If we ask these questions in regard to Dozier, then we also have to ask them about Niko Goodrum and Yasiel Puig. Goodrum has been on a similar, if not quite as extreme path as Dozier, decreasing his Swing% from 49.3 percent to 40.3 percent. Though Dozier has been the far more productive hitter so far, Goodrum’s improvements in plate discipline have been more impressive. While Dozier has shaved more than 13 percentage points off both his O-Swing% and Z-Swing%, Goodrum has lowered his Z-Swing% by just over six percentage points, from 71.7 percent to 65.4 percent. Meanwhile, he has lopped off nearly 10 points from his O-Swing% (from 33.5 percent to 23.7 percent). Though Dozier has become less prone to swing in general, Goodrum has refined his approach to where he is much less likely to swing at out-of-zone pitches, but only moderately more inclined to let good pitches go by.

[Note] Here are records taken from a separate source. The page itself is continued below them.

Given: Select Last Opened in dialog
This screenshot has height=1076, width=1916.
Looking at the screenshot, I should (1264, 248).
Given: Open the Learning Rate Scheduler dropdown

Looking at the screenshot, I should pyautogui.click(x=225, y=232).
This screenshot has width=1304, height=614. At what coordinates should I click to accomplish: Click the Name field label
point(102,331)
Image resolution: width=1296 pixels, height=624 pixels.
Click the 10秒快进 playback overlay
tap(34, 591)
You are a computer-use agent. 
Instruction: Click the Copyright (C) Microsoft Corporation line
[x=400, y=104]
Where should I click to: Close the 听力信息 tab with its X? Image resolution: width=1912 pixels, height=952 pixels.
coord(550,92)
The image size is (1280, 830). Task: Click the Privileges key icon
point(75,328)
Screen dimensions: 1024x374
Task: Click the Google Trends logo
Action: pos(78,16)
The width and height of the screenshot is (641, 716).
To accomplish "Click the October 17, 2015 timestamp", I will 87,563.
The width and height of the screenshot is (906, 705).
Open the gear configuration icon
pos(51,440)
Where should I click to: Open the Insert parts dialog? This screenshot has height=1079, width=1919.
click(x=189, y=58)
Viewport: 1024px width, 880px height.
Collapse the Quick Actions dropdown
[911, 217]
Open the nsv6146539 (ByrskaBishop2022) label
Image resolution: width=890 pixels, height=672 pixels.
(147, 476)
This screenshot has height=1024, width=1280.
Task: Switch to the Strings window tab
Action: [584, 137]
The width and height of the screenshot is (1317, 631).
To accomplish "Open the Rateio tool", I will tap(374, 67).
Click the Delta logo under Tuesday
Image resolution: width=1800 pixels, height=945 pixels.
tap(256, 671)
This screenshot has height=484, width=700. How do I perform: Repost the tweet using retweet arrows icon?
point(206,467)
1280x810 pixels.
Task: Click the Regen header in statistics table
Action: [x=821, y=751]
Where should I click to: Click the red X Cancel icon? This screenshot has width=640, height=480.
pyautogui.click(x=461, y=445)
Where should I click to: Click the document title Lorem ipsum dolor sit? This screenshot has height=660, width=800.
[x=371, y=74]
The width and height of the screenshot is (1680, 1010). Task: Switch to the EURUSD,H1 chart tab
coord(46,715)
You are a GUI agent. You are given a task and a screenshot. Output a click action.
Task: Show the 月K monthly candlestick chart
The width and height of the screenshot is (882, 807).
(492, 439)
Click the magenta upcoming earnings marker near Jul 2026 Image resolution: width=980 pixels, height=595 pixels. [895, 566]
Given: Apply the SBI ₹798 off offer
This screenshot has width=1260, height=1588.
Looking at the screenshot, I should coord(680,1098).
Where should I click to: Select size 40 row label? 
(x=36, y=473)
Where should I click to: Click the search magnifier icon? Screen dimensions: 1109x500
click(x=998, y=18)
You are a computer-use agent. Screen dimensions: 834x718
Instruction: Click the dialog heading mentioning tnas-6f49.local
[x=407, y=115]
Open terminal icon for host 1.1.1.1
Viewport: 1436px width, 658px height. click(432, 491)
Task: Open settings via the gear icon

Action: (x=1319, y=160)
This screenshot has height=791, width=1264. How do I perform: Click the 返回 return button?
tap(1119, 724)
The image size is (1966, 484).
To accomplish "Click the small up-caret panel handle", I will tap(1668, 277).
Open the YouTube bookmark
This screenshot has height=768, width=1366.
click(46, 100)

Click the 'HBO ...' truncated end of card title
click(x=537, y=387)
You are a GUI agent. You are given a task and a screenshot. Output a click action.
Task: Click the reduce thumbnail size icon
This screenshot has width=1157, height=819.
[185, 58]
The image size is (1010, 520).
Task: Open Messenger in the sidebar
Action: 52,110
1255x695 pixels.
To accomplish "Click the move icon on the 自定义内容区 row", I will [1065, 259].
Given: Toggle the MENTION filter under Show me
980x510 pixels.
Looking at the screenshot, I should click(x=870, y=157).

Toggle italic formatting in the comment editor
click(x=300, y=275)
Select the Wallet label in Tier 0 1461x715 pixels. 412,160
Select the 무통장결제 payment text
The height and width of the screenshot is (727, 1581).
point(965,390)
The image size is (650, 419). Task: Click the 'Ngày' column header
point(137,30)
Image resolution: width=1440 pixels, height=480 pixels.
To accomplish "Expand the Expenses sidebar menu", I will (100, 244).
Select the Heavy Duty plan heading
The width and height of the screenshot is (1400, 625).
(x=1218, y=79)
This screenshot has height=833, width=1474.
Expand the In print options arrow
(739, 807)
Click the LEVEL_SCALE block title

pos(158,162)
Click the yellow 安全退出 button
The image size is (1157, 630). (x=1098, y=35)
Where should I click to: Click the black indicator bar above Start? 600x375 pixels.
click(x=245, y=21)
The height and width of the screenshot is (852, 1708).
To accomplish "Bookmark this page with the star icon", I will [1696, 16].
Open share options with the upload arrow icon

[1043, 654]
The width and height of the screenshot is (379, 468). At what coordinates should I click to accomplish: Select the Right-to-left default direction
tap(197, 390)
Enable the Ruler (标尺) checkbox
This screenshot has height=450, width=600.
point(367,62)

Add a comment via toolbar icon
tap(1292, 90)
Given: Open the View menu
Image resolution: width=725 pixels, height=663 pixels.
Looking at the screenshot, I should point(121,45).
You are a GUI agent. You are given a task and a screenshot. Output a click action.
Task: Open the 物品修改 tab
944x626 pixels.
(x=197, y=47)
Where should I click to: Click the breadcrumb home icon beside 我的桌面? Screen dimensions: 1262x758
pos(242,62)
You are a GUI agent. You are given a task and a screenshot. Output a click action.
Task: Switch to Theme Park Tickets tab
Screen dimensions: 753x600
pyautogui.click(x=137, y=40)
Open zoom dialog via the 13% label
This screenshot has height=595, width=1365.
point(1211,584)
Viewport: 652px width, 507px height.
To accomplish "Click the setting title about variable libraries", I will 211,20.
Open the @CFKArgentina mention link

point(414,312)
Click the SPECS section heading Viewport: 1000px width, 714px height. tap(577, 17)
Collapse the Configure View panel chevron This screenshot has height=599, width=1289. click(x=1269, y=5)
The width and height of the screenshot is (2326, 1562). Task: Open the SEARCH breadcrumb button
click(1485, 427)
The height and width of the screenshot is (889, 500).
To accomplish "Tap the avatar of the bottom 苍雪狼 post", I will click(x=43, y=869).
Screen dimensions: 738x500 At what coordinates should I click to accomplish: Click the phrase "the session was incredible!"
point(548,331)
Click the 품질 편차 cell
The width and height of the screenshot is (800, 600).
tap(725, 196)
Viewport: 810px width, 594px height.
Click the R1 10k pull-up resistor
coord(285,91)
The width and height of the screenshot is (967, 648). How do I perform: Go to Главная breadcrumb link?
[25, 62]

Nearly a couple of weeks back, Ben Clemens had documented how Goodrum was also doing a better job of selecting pitches within the strike zone, and he has continued to avoid swinging at pitches on the outer third of the plate. That has resulted in Goodrum pulling the ball more often. That has not translated into an uptick in power, as Goodrum’s .182 ISO is five points lower than his mark from last season. While he is swinging at pitches in the strike zone at a normal rate, Goodrum has been making less frequent contact on pitches in the zone this year (77.9 percent) than last (83.0 percent). He has also been hitting more line drives and fewer flyballs, and while that could easily shift, it’s not necessarily a bad development if it doesn’t.
Even with the dip in Z-Contact%, Goodrum has doubled his walk rate (from 8.5 to 17.0 percent), dropped his strikeout rate from 26.8 to 22.3 percent, and increased his OBP from .315 to .362. He has done this without an inflated BABIP and while making less frequent contact on pitches in the strike zone. Should the latter revert to 2018 levels, Goodrum could be a .260 hitter or better with more extra-base hits.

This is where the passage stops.